A Google-developed computer programme took an unassailable 3-0 lead in its match-up with a South Korean Go grandmaster on Saturday -- marking a major breakthrough for a new style of ‘intuitive’ artificial intelligence (AI).

The programme, AlphaGo, secured victory in the five-match series with its third consecutive win over Lee Se-Dol -- one the ancient game's greatest modern players with 18 international titles to his name.

Lee, who has topped the world ranking for much of the past decade and confidently predicted an easy victory when accepting the AlphaGo challenge, now finds himself fighting to avoid a whitewash defeat in the two remaining games on Sunday and Tuesday.

‘AlphaGo played consistently from beginning to the end while Lee, as he is only human, showed some mental vulnerability,’ said one of Lee's former coaches, Kwon Kap-Yong.

‘The machine was increasingly gaining the upper hand as the series progressed,’ Kwon said.

For AlphaGo's creators, Google DeepMind, victory goes far beyond the $1.0 million dollar prize on offer in Seoul, proving that AI can go beyond superhuman number-crunching.

The most famous AI victory to date came in 1997 when the IBM-developed supercomputer Deep Blue beat Garry Kasparov, the then-world class chess champion, in its second attempt.

But a true mastery of Go, which has more possible move configurations than there are atoms in the universe, had long been considered the exclusive province of humans -- until now.

- 'Mt Everest' of AI -

AlphaGo's creators had described Go as the ‘Mt Everest’ of AI, citing the complexity of the game, which requires a degree of creativity and intuition to prevail over an opponent.

AlphaGo first came to prominence with a 5-0 drubbing of European champion Fan Hui last October, but it had been expected to struggle against 33-year-old Lee.

Creating ‘general’ or multi-purpose, rather than ‘narrow’, task-specific intelligence, is the ultimate goal in AI -- something resembling human reasoning based on a variety of inputs and, crucially, self-learning.

In the case of Go, Google developers realised a more ‘human-like’ approach would win over brute computing power.

The 3,000-year-old Chinese board game involves two players alternately laying black and white stones on a chequerboard-like grid of 19 lines by 19 lines.
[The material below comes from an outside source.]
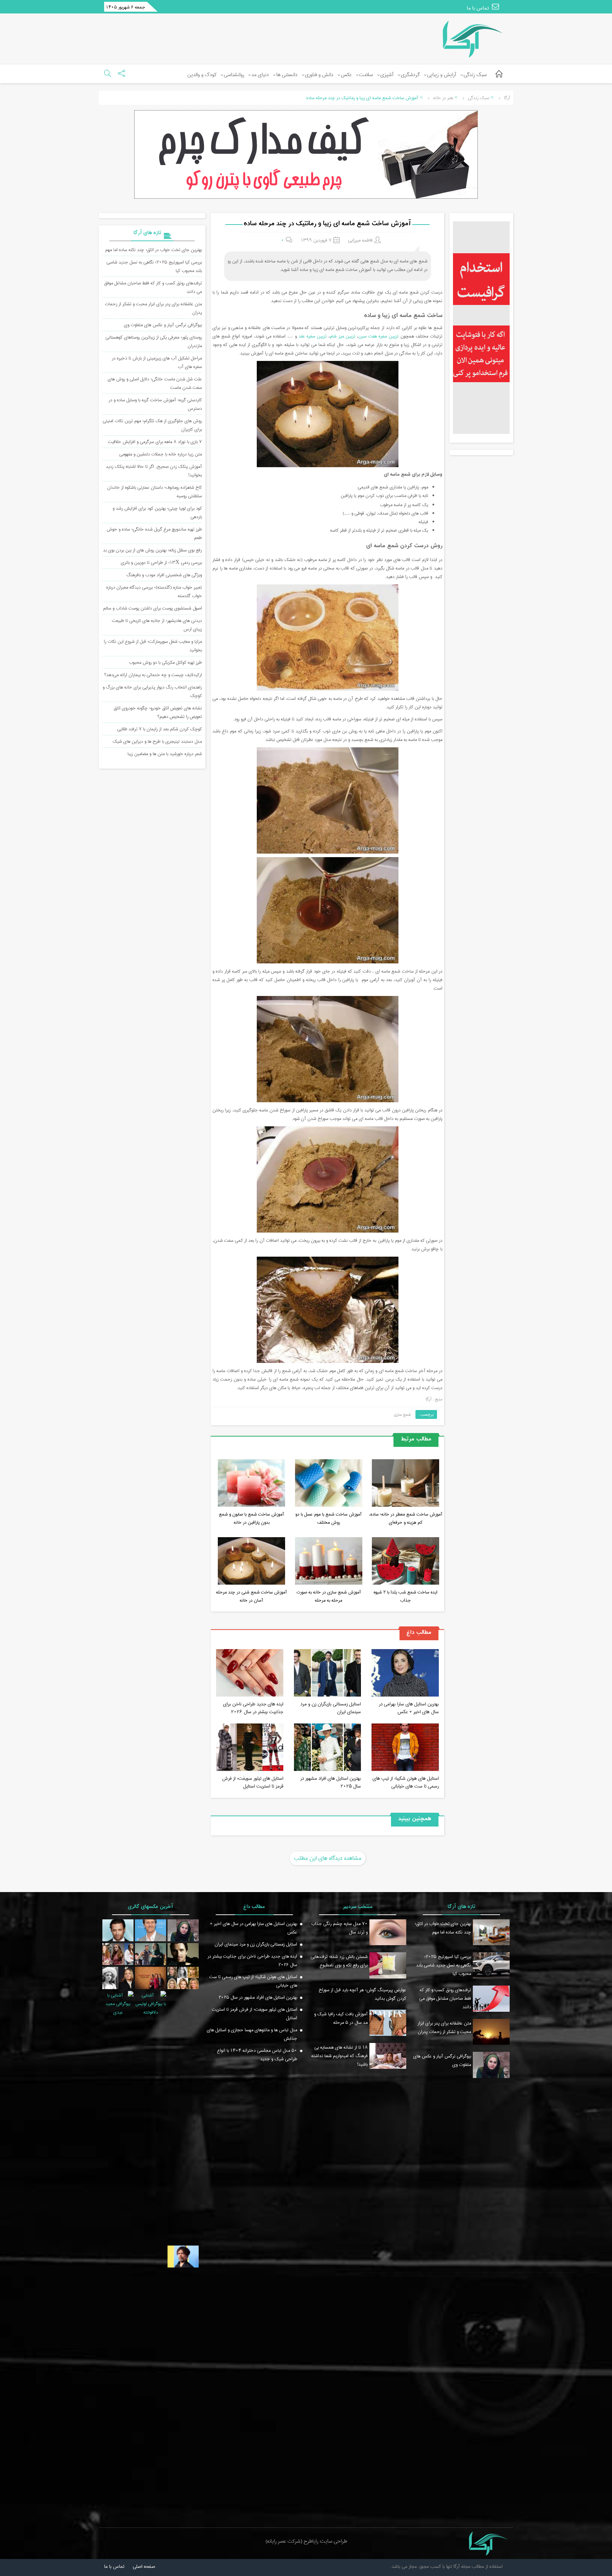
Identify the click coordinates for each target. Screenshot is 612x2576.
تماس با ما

The winner is the player who manages to seal off more territory.

AlphaGo uses two sets of ‘deep neutral networks’ that allow it to crunch data in a more human-like fashion -- dumping millions of potential moves that human players would instinctively know were pointless.

It also employs algorithms that allow it to learn and improve from matchplay experience.

It is able to predict a winner from each move, thus reducing the search base to manageable levels -- something co-creator David Silver has described as ‘more akin to imagination’.